Behavioral Economics and Clojure
Situation 1
When I take the ownership of a new project, I tell my boss that I want to use Clojure/ClojureScript/Datomic. I promise to deliver good quality with only one third of development time required for using other popular/ordinary technology. My boss usually asks me: "How about the long term maintenance problem? How can I find many Clojure developers?"
If I do not insist, my boss will choose mundane technology because she really cares about "long-term benefits".
Situation 2
The software is delivered. However, one day my boss needs certain feature and she even wants to talk directly to me because she wants it so urgently. I provide two options:
- The canonical solution, which takes 2 months to implement.
- The workaround solution, which takes 3 days, but may have security issues.
This time, my boss tends to choose the workaround one because "In the long run, we are all dead."
Loss and Gain
There is a very interesting question here. Why in the situation 1, my boss cares about "long-term benefits" more, but in the situation 2, my boss asks for short-term interests?

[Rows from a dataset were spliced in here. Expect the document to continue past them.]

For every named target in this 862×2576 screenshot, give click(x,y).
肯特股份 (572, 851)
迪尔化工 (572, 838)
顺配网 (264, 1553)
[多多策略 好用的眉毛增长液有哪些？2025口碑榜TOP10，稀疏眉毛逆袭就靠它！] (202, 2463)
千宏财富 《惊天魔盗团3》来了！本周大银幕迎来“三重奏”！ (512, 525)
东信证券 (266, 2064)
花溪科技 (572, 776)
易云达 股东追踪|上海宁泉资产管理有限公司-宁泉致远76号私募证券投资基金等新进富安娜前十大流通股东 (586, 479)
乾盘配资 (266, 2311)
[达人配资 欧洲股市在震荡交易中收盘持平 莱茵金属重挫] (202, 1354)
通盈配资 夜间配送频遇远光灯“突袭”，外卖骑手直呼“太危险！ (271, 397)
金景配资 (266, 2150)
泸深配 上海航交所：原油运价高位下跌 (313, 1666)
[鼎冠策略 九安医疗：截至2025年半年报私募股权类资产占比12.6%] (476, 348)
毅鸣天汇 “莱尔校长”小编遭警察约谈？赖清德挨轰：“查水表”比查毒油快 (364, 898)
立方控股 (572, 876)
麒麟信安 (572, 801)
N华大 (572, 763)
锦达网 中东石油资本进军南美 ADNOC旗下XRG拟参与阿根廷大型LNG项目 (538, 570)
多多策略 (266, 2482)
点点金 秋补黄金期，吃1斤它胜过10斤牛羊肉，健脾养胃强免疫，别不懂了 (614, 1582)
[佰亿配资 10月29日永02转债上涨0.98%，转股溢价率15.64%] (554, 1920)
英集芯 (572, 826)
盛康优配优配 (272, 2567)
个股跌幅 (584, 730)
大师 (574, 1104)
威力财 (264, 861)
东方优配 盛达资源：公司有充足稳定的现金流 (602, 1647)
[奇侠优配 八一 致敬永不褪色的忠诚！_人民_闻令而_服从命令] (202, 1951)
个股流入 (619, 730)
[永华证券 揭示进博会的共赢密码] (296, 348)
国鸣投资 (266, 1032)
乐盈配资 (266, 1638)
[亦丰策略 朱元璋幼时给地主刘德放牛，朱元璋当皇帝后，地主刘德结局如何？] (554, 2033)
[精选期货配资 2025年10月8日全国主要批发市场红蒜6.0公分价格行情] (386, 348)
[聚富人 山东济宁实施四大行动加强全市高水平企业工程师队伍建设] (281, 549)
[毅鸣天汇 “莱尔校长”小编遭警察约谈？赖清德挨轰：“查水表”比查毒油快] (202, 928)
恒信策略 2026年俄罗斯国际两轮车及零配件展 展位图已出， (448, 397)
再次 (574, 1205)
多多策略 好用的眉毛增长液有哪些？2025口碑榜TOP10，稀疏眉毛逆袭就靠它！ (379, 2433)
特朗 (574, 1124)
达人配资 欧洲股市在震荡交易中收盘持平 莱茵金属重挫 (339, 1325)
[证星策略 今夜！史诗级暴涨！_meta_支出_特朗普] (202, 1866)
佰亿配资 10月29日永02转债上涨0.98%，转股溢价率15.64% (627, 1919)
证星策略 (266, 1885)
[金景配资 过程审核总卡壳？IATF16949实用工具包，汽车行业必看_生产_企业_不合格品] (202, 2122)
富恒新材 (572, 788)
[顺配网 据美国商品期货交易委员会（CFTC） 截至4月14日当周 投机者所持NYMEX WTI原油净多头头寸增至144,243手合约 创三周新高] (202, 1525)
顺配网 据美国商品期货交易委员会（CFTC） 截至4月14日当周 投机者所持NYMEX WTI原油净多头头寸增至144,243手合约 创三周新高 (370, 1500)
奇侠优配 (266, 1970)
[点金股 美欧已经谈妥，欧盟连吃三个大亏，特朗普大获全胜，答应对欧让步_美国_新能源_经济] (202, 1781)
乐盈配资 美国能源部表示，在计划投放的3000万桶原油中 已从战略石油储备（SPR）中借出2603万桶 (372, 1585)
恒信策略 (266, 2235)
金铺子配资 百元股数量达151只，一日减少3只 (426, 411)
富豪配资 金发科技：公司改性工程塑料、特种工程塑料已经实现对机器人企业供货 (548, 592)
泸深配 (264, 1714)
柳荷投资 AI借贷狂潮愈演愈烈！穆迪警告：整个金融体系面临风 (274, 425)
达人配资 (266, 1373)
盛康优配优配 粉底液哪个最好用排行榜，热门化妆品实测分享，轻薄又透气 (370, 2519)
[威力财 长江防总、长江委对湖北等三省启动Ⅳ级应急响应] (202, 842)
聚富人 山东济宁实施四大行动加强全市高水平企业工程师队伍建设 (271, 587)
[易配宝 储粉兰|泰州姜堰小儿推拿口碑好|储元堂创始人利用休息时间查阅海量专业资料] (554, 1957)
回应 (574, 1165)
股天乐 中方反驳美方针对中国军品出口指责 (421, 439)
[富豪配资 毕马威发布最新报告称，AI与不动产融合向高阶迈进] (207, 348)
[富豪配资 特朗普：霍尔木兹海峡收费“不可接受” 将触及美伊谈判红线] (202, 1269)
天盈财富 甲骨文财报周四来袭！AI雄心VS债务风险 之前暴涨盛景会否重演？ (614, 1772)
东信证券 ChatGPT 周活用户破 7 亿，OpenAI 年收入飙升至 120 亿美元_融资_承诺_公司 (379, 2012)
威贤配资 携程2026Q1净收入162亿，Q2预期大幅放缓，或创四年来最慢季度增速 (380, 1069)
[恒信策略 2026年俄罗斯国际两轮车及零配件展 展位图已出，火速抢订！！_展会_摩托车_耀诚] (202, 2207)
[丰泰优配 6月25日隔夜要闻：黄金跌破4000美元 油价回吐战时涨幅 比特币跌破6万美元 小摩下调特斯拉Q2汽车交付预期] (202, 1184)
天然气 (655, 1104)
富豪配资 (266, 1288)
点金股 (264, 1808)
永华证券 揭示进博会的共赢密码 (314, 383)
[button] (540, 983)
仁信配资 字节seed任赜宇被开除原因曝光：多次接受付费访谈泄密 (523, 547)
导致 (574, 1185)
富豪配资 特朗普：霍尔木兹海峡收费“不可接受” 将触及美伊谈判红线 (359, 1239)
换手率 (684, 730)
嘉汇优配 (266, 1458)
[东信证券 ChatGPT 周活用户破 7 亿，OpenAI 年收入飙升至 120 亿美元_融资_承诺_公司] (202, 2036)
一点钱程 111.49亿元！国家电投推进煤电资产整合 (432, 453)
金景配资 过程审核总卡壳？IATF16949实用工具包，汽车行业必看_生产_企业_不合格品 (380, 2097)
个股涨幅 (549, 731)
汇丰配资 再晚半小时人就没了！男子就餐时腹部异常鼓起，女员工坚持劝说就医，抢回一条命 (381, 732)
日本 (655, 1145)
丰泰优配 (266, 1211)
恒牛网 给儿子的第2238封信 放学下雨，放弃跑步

I would like to use the framework of Behavioral Economics to explain this. For situation 1, my boss treats the long-term difficulties in finding Clojure developers as "loss", and she treats the short development time as "gain". For situation 2, my boss treats any waiting as "loss", and good software quality as "gain". For humans, loss is 3 times more powerful to gain. As for which is a loss and which is a gain, it depends on the reference point.
The interesting thing is that the reference point is drifting and when people cannot decide the reference point through their own experience, they just take the "average opinion" as the reference point.
Conclusions
The critical part of educating customers is really about changing the reference point that the customers originally hold subconsciously.